Il était alors trois heures du matin, et les premières nuances de l’aube n’avaient pas encore percé les sombres profondeurs de l’espace.

Au choc contre les roches de la pointe, le Jonathan s’était à demi-renversé sur le flanc de tribord et de sa coque éventrée s’étaient échappés des craquements qui dominèrent les fracas de la tourmente.
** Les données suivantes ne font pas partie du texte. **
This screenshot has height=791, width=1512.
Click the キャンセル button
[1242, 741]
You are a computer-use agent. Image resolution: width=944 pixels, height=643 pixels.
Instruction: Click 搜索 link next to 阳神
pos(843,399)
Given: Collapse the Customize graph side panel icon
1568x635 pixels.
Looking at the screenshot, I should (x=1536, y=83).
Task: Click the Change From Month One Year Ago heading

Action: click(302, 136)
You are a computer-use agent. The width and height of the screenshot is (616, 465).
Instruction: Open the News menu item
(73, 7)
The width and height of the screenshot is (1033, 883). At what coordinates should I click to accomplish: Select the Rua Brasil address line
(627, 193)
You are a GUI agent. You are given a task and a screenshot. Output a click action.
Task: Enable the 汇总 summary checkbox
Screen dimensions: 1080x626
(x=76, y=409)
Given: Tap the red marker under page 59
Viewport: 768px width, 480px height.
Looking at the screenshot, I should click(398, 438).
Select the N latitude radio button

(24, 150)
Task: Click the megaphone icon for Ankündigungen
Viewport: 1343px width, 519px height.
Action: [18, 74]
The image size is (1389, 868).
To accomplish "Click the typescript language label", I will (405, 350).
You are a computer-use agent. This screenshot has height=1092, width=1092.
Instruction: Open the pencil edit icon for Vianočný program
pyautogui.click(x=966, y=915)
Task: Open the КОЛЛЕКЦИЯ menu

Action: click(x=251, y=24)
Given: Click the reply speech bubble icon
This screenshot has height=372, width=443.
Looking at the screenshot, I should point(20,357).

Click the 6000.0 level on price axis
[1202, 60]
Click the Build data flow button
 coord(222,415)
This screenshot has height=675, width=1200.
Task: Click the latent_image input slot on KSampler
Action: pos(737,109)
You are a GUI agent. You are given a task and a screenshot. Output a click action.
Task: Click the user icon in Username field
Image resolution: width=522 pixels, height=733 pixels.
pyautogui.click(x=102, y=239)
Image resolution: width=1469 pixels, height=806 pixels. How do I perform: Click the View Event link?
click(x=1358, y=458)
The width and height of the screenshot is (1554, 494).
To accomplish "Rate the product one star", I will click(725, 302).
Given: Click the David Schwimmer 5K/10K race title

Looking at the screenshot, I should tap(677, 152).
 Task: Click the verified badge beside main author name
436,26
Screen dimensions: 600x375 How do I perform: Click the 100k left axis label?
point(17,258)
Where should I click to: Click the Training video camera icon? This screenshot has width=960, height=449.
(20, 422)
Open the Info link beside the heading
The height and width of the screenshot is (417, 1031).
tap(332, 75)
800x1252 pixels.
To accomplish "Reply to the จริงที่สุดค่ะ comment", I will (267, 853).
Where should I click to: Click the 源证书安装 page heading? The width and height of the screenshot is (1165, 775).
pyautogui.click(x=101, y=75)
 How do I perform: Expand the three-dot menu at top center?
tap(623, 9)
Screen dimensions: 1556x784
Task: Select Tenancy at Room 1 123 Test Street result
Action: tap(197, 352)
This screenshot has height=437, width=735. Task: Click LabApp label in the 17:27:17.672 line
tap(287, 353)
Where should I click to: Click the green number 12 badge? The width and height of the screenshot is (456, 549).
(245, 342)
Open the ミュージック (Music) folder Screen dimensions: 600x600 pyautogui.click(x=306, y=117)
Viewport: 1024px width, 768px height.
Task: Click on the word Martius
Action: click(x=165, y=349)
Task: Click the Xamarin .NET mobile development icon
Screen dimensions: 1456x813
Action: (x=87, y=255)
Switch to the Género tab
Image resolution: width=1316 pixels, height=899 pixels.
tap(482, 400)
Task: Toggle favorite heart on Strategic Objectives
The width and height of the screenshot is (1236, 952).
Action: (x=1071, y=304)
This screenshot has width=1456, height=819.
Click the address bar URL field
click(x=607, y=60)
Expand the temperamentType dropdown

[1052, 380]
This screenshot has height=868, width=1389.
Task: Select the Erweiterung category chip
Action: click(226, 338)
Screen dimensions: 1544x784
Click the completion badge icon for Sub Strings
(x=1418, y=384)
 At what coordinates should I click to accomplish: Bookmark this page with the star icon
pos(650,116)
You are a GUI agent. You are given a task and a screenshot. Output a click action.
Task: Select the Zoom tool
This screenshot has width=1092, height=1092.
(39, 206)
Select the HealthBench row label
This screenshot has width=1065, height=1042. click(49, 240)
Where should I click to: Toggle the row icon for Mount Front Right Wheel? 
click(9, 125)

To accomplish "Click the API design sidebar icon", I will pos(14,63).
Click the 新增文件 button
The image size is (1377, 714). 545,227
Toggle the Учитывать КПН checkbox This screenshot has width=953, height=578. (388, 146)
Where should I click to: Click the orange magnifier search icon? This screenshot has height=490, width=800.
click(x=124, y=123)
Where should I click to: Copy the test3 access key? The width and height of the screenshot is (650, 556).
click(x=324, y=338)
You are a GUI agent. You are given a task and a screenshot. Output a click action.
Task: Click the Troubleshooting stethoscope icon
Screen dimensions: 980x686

Dès la collision, les malheureux naufragés furent pris d’un irrésistible affolement. Quelques-uns, volontairement, d’autres, emportés par le choc, passèrent par-dessus le bord et tombèrent sur les récifs où le ressac les roula comme des épaves, mutilés et sans vie…

Après la secousse, le Jonathan, resté immobile, ne devait plus bouger. Il s’était mis à la côte au plein de la mer, et le jusant commençait à entraîner la houle vers l’est.

Le Kaw-djer, le lieutenant Furner, le maître d’équipage Tom Land, parvinrent non sans peine à ramener l’ordre parmi les émigrants que l’immobilité du navire finit par rassurer, et il n’y eut plus qu’à attendre le lever du jour.